Mac Demarco returns with his, third album, the self-produced This Old Dog.
This Old Dog is a more mature, heart on the sleeve affair than DeMarco’s earlier albums, wrestling with serious personal themes, albeit in DeMarco’s characteristic laid-back style. Opening tracks and lead singles, ‘My Old Man’ and ‘This Old Dog’ set the tone for the album, with reflective lyrics on the reoccurring themes of family, mortality, and aging: “there's a price tag hanging off of having all that fun…Uh oh, looks like I’m seeing more of my old man in me”. DeMarco’s estranged drug-addict and alcoholic father became seriously ill (he has since recovered) and This Old Dog touchingly charts Demarco’s conflict with his feelings towards his father and his own life choices. The album closer, ‘Watching Him Fade Away’, is disarmingly sincere on the subject. A minimal keyboard track, with lyrics deliberating what to do and a real fragility to DeMarco’s voice.
However, This Old Dog is not an entirely maudlin album. There is a lot of stoner pop and trademark woozy “Jizz Jazz” to balance out the album. ‘Baby You’re Out’ is charmingly upbeat and melodic and like many other tracks on the album has a bossa nova style to the percussion, which shouldn’t work, but it somehow does. ‘One Another’ is a similarly bright for a consolatory break up song: “The way your heart was beating all those days, and suddenly it beats another pace” with a touch of a Paul Simon feel to the guitar solo outro. Likewise, ‘Still beating’ is a bittersweet break-up song showcasing DeMarco’s romantic side and some catchy chorus-laced guitar hooks.
DeMarco recently relocated from the East coast to LA, although you’d think DeMarco was a West coast native through and through with his surfer-slacker sound. He has a flare for making sunny tracks that can still be very introspective. ‘Dreams from Yesterday’ is perhaps the bleakest bossa nova song ever recorded: “Once a dream, is finally put to bed, rest up sleepy head, might as well be dead”, but you’ll still find yourself swaying along to it.
This Old Dog still has tracks of the sensual, slow-jam quality that fans would associate with earlier DeMarco. ‘For The First Time’ with its dreamy synth and funky bass and ‘One More Love Song’ with its raked soft chords and big piano on the chorus’ could make their way onto any sexy time playlist.

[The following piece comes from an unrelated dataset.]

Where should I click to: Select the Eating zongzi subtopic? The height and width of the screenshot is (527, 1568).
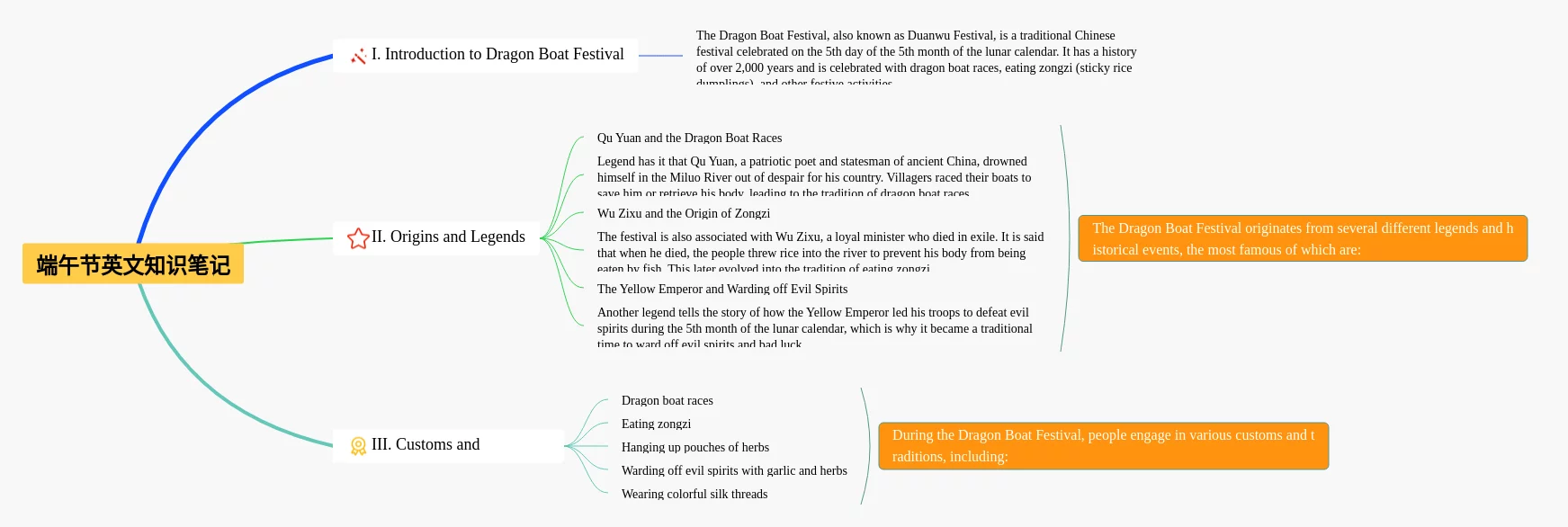657,424
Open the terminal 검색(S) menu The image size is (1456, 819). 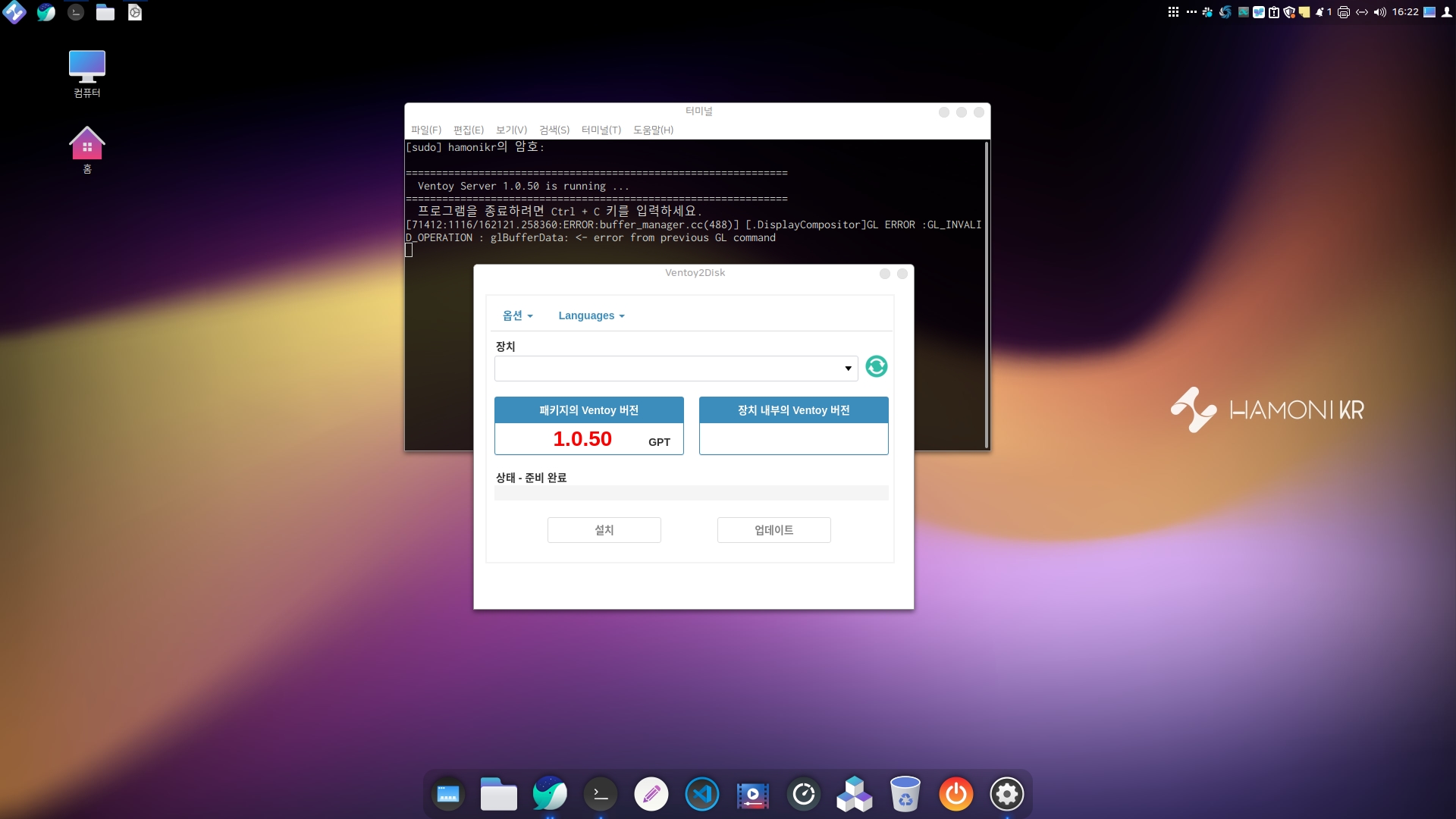tap(554, 130)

There is a mature, restrained tone to This Old Dog in comparison to Demarco’s earlier albums, with lyrical brevity, yet DeMarco maintains his warmth. His voice is quite reminiscent of a breathy Damon Albarn. ‘Moonlight On The River’ is the only track on the album where he really lets himself go with its lengthy space, discordant outro, other than that, none of the tracks outstay their welcome.
‘On the Level’s swirling synths remind me of a psychedelic siren, but the soft keys beneath and distant vocals keep it in check. Demarco plays every instrument, produced and engineered This Old Dog to an impressive standard. Even more so that DeMarco has created an album that is poignant and evocative, yet you could still play it at a barbeque. You feel for DeMarco and the circumstances that led to many of these songs. It’s debatable whether suffering is actually good for the soul, but it has definitely been good for DeMarco’s songwriting.